## What is being asked
Identify every line in the rows below that contains the string "beside", treating the match as case-sensitive, and copy each such line in full.

## Data for this task
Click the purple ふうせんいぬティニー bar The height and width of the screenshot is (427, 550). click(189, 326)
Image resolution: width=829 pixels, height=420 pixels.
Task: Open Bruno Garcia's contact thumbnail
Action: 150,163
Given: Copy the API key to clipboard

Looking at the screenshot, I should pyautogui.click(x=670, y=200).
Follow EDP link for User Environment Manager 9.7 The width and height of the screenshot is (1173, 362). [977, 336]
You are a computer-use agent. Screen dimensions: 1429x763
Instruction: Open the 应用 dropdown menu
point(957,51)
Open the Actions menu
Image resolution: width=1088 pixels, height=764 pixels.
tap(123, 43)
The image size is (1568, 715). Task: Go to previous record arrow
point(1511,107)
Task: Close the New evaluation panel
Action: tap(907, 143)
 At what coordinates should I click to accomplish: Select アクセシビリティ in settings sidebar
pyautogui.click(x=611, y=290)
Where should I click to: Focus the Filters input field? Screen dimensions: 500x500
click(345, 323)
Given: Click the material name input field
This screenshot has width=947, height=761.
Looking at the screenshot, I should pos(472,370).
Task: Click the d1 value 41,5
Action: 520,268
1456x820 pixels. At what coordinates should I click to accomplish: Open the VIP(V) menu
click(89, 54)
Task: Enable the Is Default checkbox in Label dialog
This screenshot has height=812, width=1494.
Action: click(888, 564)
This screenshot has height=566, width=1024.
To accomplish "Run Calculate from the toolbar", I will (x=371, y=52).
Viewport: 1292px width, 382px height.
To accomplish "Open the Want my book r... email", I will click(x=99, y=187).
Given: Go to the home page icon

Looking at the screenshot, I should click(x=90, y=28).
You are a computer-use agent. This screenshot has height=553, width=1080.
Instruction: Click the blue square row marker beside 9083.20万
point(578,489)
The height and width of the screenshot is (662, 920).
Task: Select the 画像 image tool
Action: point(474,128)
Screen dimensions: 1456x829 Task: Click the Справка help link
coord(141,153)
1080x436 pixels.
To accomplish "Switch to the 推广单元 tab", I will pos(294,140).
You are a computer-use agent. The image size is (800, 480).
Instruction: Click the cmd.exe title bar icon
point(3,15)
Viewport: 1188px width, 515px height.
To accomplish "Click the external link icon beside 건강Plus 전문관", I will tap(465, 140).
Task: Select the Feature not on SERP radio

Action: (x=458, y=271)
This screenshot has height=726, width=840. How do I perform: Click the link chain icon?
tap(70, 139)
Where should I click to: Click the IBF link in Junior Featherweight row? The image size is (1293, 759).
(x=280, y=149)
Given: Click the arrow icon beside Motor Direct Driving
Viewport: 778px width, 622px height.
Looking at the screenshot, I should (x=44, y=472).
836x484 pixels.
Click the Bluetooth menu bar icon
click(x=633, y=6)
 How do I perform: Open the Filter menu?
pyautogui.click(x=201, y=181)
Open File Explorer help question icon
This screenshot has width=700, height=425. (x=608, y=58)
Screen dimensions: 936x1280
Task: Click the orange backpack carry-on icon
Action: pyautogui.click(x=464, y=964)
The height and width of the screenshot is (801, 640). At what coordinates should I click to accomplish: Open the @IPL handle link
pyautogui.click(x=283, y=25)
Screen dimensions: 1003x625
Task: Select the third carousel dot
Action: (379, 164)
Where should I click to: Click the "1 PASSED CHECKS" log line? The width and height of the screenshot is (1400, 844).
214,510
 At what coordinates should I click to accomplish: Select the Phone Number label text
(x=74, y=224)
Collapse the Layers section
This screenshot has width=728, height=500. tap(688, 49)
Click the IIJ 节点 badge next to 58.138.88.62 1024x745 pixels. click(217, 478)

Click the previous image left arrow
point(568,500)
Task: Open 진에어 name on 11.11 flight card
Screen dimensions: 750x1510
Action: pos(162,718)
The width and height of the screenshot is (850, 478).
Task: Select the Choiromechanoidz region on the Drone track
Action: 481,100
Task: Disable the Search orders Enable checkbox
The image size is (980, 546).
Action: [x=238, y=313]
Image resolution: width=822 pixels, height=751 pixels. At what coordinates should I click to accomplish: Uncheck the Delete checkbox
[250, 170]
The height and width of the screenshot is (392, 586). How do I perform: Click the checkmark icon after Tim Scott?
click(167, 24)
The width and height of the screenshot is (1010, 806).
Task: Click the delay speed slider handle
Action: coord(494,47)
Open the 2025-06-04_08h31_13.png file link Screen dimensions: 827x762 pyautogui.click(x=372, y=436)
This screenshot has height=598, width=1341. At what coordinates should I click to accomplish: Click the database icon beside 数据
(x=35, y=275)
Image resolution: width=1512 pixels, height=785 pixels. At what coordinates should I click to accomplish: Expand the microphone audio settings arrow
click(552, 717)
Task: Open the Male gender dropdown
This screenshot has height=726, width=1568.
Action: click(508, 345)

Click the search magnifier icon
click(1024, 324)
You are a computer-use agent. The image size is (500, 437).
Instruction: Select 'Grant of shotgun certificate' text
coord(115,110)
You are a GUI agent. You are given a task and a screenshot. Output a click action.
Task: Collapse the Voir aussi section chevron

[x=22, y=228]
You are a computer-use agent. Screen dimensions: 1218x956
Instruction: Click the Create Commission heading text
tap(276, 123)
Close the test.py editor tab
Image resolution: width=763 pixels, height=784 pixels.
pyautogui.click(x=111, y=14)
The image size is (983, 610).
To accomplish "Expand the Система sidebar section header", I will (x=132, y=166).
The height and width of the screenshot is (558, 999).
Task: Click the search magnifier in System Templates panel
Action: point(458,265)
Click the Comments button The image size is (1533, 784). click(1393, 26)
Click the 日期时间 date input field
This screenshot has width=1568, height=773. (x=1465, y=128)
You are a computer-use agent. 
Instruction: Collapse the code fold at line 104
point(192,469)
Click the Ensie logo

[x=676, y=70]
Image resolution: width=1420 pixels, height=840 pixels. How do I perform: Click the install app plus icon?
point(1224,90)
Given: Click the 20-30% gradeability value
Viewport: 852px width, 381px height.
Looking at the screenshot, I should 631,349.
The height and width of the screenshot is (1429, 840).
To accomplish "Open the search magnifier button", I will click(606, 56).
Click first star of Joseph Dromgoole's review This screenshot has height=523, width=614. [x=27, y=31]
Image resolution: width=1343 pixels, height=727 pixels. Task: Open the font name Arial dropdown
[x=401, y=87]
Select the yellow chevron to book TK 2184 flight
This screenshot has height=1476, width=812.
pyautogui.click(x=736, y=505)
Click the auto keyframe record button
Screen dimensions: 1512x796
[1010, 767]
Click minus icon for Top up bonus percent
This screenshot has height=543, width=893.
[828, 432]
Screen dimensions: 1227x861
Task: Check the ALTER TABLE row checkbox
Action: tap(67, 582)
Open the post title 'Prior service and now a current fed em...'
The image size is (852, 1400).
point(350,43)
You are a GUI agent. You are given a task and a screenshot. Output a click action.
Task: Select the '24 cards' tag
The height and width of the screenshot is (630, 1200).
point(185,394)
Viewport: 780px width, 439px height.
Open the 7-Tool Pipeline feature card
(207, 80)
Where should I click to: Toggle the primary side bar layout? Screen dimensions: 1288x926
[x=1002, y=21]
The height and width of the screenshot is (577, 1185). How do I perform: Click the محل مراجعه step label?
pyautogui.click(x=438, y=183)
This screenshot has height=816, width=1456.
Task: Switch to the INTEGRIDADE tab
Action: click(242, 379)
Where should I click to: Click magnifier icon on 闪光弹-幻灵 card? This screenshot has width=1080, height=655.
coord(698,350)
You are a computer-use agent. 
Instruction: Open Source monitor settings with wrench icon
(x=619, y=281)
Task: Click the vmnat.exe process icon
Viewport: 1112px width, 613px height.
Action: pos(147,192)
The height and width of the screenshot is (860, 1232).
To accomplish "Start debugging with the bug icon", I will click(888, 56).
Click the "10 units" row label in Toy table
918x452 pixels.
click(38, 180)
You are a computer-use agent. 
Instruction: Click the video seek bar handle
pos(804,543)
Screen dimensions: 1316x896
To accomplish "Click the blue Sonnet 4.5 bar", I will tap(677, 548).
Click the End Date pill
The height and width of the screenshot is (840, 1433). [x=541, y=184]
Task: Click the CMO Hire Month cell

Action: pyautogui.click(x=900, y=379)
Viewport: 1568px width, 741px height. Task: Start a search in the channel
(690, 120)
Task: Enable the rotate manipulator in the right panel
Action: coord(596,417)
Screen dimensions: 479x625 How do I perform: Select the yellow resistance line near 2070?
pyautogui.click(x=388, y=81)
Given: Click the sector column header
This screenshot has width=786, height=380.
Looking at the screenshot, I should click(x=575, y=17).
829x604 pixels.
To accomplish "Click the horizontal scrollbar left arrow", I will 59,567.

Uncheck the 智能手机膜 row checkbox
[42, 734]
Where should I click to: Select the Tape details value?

## Solution to this problem
Instruction: Click the blue square row marker beside 9083.20万
To accomplish "Click the external link icon beside 건강Plus 전문관", I will tap(465, 140).
Given: Click the arrow icon beside Motor Direct Driving
This screenshot has height=598, width=1341. At what coordinates should I click to accomplish: Click the database icon beside 数据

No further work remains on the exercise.